Food wise I felt I did somewhat better as I had access to cooking at home and enjoying some vegetables!  I made a great two bean chili that I loaded with kale;  was so good.  I will have to make it for Chez Us.  YAY for veggies!  Overall, while it was good to have home cooked food most of the week, I could have definitely done better and am kicking myself for giving in to that extra glass of wine and even dessert (twice).

FitBit Tracking.

Beginning Weight:  155

End of week 1 weight:  155

Successes:

  • Got a couple extra cardio sessions in on a spin bike, which felt great as I have not done that since I quit my gym in March.

Failures:

  • Did not get as much exercise in as I had planned on.
  • Overindulged a bit on the long weekend – two desserts which is something I typically do not do.

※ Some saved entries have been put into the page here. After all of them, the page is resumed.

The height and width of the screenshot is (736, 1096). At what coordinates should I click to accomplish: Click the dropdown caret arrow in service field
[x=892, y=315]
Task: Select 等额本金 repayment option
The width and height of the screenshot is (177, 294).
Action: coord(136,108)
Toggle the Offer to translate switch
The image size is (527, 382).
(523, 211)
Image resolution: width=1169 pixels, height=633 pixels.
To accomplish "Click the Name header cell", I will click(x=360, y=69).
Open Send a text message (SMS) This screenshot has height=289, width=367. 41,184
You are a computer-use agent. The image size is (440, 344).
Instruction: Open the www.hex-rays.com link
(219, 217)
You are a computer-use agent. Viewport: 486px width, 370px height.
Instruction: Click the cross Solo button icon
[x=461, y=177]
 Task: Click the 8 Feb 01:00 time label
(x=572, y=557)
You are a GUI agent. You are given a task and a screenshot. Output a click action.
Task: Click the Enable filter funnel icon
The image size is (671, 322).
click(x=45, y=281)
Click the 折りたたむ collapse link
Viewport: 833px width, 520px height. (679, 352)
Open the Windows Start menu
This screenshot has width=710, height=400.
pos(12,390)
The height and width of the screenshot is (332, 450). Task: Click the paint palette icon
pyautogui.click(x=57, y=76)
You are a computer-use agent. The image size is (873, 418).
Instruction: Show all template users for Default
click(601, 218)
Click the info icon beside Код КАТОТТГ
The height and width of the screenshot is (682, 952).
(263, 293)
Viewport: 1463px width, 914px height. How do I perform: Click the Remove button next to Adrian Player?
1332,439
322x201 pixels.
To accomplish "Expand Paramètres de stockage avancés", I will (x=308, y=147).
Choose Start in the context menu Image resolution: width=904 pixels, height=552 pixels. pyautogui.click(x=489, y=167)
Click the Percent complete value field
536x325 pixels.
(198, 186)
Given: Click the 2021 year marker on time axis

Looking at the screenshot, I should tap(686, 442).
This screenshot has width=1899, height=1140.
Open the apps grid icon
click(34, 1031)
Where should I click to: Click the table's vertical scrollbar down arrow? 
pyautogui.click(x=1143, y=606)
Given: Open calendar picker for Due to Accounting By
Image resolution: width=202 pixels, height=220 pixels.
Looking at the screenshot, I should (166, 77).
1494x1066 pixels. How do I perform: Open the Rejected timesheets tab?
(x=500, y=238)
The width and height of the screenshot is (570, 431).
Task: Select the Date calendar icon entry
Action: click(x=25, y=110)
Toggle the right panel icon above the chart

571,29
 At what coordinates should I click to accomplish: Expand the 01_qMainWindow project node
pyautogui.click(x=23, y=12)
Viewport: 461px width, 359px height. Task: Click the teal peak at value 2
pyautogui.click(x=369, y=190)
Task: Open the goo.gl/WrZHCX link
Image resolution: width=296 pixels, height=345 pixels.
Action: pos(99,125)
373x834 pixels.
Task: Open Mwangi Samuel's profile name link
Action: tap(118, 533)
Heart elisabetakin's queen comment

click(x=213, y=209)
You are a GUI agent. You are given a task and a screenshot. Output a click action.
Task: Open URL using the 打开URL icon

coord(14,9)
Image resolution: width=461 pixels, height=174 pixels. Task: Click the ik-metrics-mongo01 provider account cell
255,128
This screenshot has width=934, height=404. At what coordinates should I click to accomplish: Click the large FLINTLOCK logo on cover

What I ate and how I moved:

Sunday

Moving:  Rest Day – working in Delaware

Breakfast:  1 scrambled egg, 2 slices of bacon and a toasted english muffin with a teaspoon of butter and 1 cup of coffee.

Lunch:

Dinner:  1 hoagie and 2 beers

Water: 8 glasses (16 oz each)

Monday

Moving: Client project and then flying home- Delaware

Breakfast: 1/2 sesame bagel with cream cheese and 2 coffee

Lunch:  French Lardon and poached egg salad, 4″ piece of baguette and 1/2 french ham and cheese sandwich and 1 beer

Dinner:  1/2 baguette ham and cheese sandwich on the plane

Water:  7 glasses (16 oz each)

Tuesday 

Moving:

Breakfast:  2 cups black coffee, 1 slice Dave’s Killer Bread 21 grain. and 1 soft boiled egg.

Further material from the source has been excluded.